Seizing the Re-Merchandising Moment

I was speaking yesterday with an independent retailer who was coming off a challenging 2009, but who was cautiously optimistic about 2010. There was one thing that was concerning him, however.

Out of necessity, he had drawn down his inventory in 2009. He was now looking at a store with significantly less merchandise, with racks and fixtures that were a lot lighter than they'd ever been. He recognized that he wasn't going to be able to quickly rebuild his inventory to its previous level, and frankly, he wasn't sure he should anyway. Still he was concerned about how his customers were reacting. Was he going out of business, they wanted to know.

This is not an atypical concern right now. Many independent retailers have had a similar experience over the last couple of years and are asking themselves similar questions.

Opportunity is the mother of invention. For many independent retailers, rebuilding inventories to previous levels would not be smart. Most of them would concede that they once carried more than they really needed, and have learned that they'd rather have the cash in the bank. This moment, then, represents an opportunity to re-merchandise the store, and create fresh presentations that wouldn't have been possible when inventories were more significant.

Independent retailers need to seize the moment.

When I've work with clients on right-sizing their inventories, re-merchandising is almost always part of the process. Assortments need to be adjusted and space re-allocated. Still, while recognizing they were carrying too much, owners are understandably concerned that sales might suffer. From my experience, however, sales almost always go up.

Where stores once were stuffed with 12 or 15 pounds in a 10 pound bag, now they only have 8 or 9 pounds. Now, there's elbow room. Now, the merchandise has room to breathe.

It's not just about shorter arms on four-ways and shorter peghooks on slat-wall. Now there's an opportunity to widen out aisles a bit and create better sight lines and impact. Now there's room to turn garments face out and create more dramatic presentations. Now there's the ability to create vignettes. Now, there's room to space things out and create greater impact for every line or program.

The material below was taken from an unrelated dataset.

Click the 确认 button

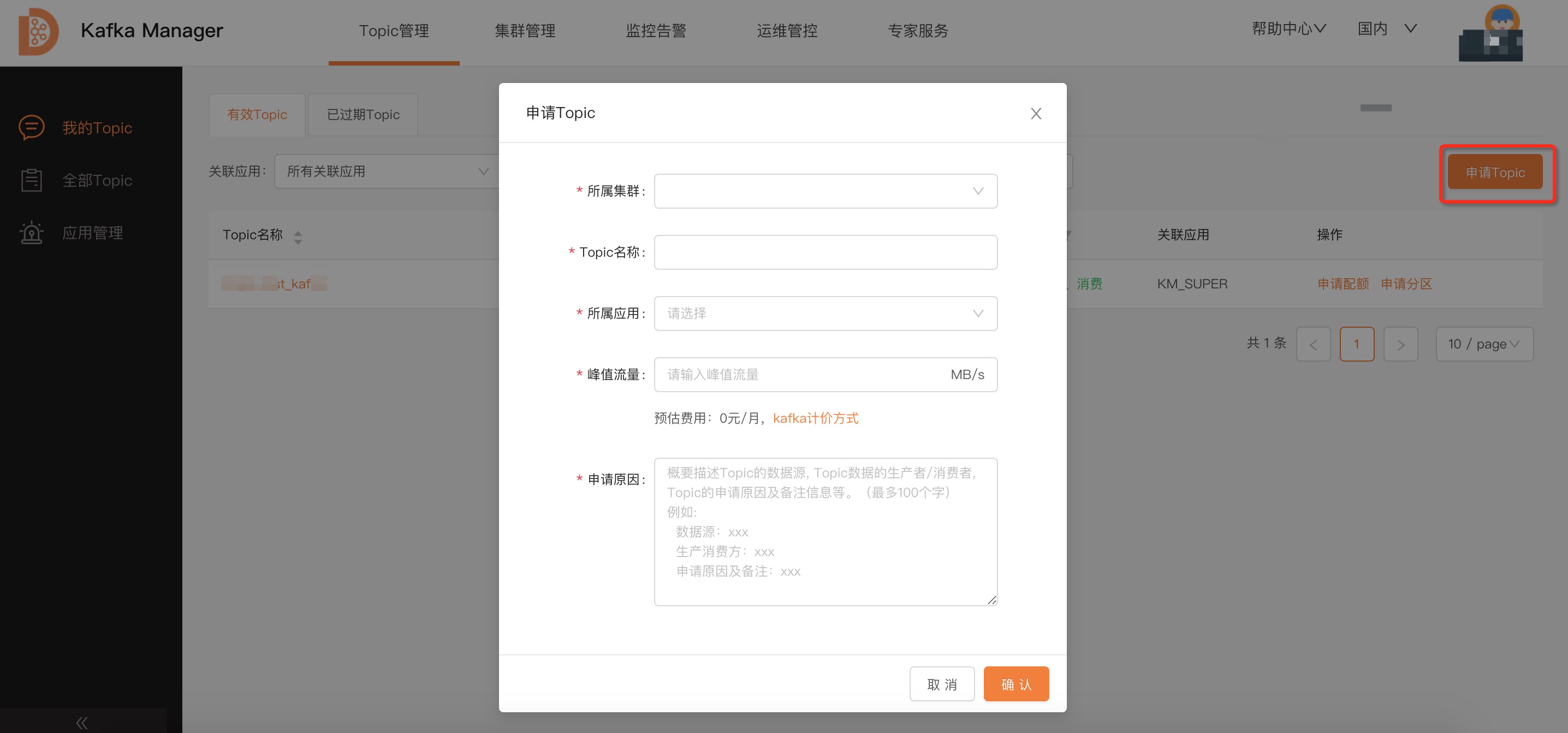(1016, 684)
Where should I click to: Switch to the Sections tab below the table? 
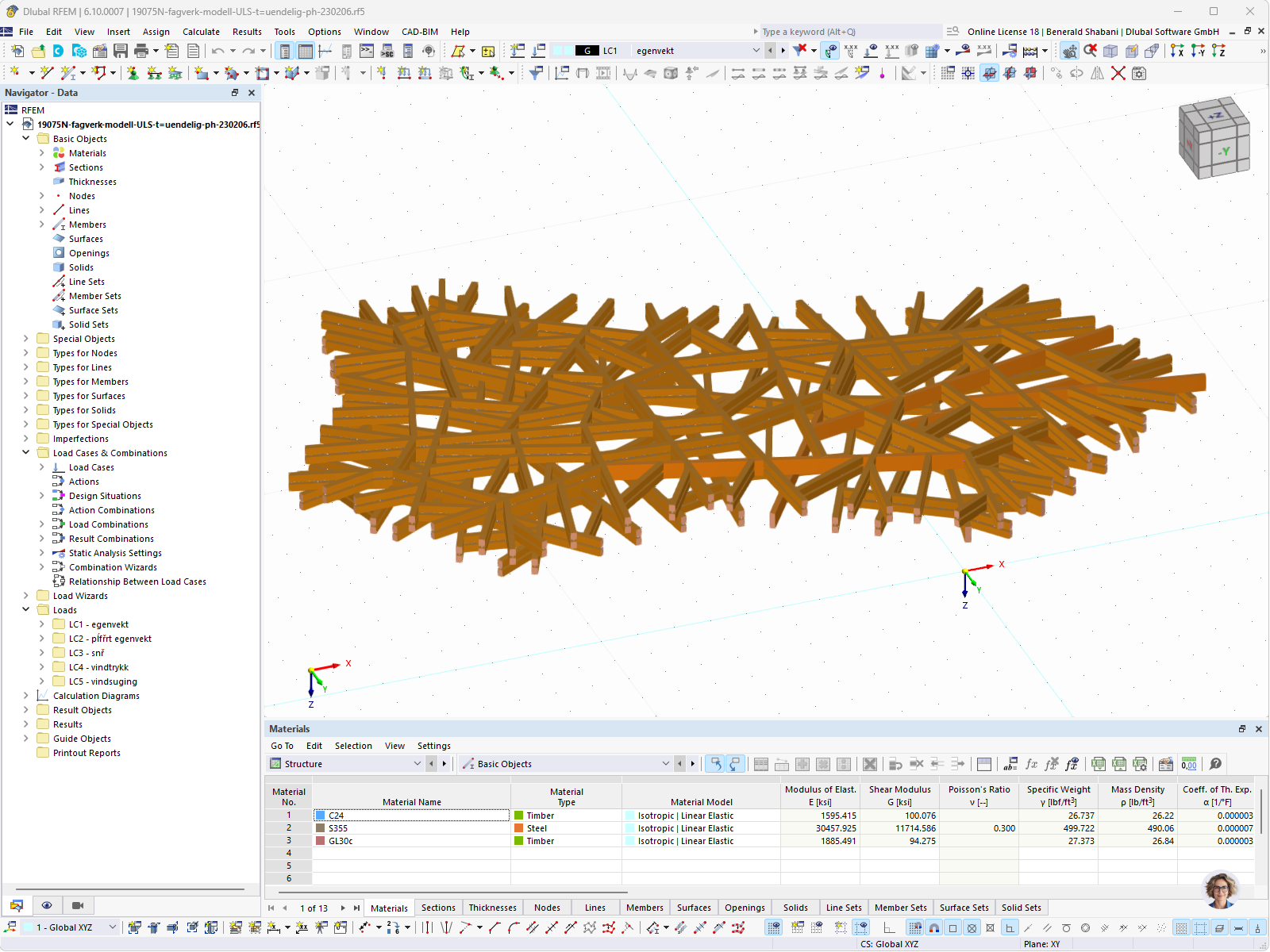click(438, 907)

Presentations become much more powerful.

Re-merchandising in this way dramatically increases the visual appeal of your assortments, thus increasing the impulse quotient. Customers stop and linger more, they're drawn to things they never would have noticed before. And that leads directly to a bump in sales.

There are many virtues to leaner inventories. Inventory turnover increases, creating a better balance between cash and inventory. Cash flow improves. Assortments remain fresher, with a higher percentage of new merchandise on the floor. And finally, leaner, more focused inventories lead to greater sales. This moment, then, is an opportunity for independent retailers to move their stores forward in a way that's prudent in the short term, and will set them up for sustainable success over the long term.